* Given data *
○ ○ ○ ○ ○ ○ ○
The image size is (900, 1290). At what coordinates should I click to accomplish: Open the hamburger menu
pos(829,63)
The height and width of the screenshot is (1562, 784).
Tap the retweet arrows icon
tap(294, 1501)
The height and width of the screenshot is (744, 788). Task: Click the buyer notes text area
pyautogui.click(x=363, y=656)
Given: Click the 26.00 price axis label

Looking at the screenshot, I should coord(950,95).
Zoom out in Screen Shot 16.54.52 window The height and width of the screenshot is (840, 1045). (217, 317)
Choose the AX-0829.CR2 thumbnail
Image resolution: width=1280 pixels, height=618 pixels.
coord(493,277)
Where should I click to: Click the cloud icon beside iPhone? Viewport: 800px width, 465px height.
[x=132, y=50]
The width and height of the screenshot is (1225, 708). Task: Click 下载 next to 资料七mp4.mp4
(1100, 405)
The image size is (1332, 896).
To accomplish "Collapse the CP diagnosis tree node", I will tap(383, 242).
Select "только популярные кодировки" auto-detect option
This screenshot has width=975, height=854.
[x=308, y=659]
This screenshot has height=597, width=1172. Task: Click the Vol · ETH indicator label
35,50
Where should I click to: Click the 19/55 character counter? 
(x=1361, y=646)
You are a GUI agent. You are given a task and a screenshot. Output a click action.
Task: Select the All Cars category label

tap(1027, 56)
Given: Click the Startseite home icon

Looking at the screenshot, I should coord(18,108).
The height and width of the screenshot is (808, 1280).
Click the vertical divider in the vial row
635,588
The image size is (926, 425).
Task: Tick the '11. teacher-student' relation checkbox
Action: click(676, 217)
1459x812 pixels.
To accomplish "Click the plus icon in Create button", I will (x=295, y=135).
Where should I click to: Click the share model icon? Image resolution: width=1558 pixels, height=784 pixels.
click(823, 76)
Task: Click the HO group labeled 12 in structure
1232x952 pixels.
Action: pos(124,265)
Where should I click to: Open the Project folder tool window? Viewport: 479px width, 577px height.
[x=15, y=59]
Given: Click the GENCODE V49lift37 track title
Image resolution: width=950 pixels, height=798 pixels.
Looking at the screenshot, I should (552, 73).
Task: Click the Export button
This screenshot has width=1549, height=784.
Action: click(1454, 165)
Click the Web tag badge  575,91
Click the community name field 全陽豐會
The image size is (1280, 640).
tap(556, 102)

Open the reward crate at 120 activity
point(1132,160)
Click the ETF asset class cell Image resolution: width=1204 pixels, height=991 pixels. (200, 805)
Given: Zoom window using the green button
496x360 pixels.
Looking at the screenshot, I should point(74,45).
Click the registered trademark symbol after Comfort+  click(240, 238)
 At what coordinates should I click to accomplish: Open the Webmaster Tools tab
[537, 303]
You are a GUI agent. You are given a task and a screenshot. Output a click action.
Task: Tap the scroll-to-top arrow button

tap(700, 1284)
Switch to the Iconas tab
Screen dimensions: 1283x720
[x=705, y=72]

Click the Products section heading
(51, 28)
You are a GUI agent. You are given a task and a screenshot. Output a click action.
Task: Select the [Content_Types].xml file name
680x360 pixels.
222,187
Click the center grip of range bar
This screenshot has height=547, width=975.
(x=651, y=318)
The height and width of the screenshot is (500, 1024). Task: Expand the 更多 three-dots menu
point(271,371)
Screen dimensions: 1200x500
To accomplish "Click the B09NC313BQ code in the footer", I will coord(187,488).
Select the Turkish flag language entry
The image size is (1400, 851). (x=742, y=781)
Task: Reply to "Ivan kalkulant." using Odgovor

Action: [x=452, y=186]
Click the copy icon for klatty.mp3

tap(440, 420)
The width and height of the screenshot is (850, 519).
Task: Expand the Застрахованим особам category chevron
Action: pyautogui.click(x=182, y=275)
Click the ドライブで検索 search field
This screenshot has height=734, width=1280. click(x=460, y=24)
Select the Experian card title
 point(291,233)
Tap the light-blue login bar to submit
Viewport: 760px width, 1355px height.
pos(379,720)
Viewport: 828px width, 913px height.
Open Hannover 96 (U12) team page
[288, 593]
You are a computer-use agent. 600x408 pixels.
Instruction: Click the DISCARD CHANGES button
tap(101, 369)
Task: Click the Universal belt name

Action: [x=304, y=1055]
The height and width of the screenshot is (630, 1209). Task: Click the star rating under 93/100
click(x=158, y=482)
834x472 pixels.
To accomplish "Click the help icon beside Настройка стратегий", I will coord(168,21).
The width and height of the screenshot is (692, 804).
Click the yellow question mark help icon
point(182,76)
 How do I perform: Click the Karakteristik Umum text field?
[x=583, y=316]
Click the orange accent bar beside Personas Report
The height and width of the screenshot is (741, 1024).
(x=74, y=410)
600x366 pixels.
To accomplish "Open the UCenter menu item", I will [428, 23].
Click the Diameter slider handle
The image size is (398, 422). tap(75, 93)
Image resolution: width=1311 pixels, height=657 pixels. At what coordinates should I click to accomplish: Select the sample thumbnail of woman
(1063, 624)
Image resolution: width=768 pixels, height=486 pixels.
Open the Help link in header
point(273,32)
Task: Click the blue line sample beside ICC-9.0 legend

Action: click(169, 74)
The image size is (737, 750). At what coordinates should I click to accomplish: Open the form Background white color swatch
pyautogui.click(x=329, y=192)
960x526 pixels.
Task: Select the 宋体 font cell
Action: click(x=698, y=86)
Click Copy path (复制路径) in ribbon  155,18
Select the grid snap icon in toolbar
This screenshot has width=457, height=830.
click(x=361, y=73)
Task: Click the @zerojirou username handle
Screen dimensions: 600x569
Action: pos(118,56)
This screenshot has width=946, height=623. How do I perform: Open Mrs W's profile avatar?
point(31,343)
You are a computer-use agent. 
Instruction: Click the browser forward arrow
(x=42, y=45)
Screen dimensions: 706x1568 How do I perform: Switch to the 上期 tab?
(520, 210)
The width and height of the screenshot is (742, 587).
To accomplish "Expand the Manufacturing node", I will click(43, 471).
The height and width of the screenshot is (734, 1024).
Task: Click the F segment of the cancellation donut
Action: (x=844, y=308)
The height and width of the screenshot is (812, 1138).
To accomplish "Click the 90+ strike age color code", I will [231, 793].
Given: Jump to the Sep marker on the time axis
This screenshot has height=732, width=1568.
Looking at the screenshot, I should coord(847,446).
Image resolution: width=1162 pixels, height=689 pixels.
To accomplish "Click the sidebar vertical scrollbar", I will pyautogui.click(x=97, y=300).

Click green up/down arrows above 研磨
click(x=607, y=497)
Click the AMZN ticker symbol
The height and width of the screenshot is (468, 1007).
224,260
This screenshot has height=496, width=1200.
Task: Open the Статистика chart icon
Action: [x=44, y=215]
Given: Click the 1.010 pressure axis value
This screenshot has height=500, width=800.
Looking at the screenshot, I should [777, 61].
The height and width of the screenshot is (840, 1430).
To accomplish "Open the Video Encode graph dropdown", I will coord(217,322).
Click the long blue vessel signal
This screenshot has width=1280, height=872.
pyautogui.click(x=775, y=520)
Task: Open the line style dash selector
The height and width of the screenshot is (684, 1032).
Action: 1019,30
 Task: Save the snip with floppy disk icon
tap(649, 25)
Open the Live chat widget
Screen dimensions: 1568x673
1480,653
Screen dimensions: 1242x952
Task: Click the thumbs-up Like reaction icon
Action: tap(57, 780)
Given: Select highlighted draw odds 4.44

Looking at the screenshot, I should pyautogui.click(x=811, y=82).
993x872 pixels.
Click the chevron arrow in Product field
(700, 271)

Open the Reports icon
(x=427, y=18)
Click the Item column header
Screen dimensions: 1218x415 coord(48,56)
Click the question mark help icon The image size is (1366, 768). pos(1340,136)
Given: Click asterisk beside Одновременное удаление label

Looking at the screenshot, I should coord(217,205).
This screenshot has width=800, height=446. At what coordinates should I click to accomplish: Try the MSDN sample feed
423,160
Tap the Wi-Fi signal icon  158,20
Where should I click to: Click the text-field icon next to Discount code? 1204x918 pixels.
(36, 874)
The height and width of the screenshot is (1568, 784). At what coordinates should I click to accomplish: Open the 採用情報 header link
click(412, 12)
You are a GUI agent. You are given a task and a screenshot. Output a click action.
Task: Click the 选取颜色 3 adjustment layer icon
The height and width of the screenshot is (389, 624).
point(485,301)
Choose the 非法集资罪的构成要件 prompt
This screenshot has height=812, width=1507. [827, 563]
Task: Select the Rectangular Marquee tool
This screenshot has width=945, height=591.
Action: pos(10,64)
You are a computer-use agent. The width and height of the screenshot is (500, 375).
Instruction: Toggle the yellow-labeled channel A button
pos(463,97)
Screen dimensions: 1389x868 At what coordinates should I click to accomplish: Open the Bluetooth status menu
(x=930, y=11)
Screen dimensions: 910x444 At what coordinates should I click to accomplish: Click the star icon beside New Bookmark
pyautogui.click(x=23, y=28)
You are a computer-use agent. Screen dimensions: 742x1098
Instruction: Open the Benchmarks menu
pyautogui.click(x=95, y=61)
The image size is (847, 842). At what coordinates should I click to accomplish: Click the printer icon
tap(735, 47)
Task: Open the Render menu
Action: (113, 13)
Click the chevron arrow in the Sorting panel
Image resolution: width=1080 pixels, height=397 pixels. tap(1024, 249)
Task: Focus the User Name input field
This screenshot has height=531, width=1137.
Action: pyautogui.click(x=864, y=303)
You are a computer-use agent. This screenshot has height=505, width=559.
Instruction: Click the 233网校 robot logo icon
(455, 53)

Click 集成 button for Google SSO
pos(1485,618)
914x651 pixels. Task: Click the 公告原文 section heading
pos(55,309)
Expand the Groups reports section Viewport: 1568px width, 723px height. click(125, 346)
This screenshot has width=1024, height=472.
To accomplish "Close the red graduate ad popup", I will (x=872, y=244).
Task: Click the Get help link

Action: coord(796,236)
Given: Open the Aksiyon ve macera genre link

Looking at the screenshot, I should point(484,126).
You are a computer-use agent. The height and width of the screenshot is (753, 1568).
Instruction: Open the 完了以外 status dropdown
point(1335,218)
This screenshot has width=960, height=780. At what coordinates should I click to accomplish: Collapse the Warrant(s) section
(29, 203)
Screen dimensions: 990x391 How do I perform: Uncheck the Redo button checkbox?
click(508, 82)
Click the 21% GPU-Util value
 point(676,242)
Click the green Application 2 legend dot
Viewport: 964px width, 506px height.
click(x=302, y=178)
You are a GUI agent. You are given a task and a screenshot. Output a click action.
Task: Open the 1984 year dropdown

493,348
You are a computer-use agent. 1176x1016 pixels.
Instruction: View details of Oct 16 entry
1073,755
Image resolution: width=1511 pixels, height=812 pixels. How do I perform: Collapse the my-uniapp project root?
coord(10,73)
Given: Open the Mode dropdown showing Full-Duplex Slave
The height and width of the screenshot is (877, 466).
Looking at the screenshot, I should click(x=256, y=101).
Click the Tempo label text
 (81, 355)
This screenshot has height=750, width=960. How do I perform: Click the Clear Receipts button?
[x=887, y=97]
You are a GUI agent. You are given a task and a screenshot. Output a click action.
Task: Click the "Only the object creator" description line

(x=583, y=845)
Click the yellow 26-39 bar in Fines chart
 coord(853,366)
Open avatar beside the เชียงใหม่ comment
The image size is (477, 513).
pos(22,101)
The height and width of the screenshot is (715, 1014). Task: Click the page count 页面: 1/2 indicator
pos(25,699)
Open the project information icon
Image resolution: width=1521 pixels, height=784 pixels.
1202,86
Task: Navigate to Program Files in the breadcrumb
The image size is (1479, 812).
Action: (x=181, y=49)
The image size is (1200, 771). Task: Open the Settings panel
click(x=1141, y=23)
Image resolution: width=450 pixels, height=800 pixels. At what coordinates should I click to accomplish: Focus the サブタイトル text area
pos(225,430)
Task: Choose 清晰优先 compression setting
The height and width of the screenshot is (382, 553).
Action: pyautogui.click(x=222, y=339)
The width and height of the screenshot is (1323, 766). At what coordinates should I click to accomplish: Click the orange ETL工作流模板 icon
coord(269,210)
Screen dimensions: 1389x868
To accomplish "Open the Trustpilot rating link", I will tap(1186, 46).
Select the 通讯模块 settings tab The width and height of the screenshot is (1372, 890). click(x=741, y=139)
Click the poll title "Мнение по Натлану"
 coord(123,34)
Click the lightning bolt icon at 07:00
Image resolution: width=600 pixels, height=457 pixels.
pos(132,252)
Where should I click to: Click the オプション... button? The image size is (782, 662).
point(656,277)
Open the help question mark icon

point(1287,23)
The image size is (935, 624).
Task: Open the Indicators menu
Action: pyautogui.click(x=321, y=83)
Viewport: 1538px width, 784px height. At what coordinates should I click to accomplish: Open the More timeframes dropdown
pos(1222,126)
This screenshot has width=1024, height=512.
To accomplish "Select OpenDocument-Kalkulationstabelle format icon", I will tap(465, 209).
○ ○ ○ ○ ○ ○ ○
* Task item *
In the listing above, find the lines holding the word "symbol" and copy them.

* Result below *
Click the registered trademark symbol after Comfort+  click(240, 238)
Click the AMZN ticker symbol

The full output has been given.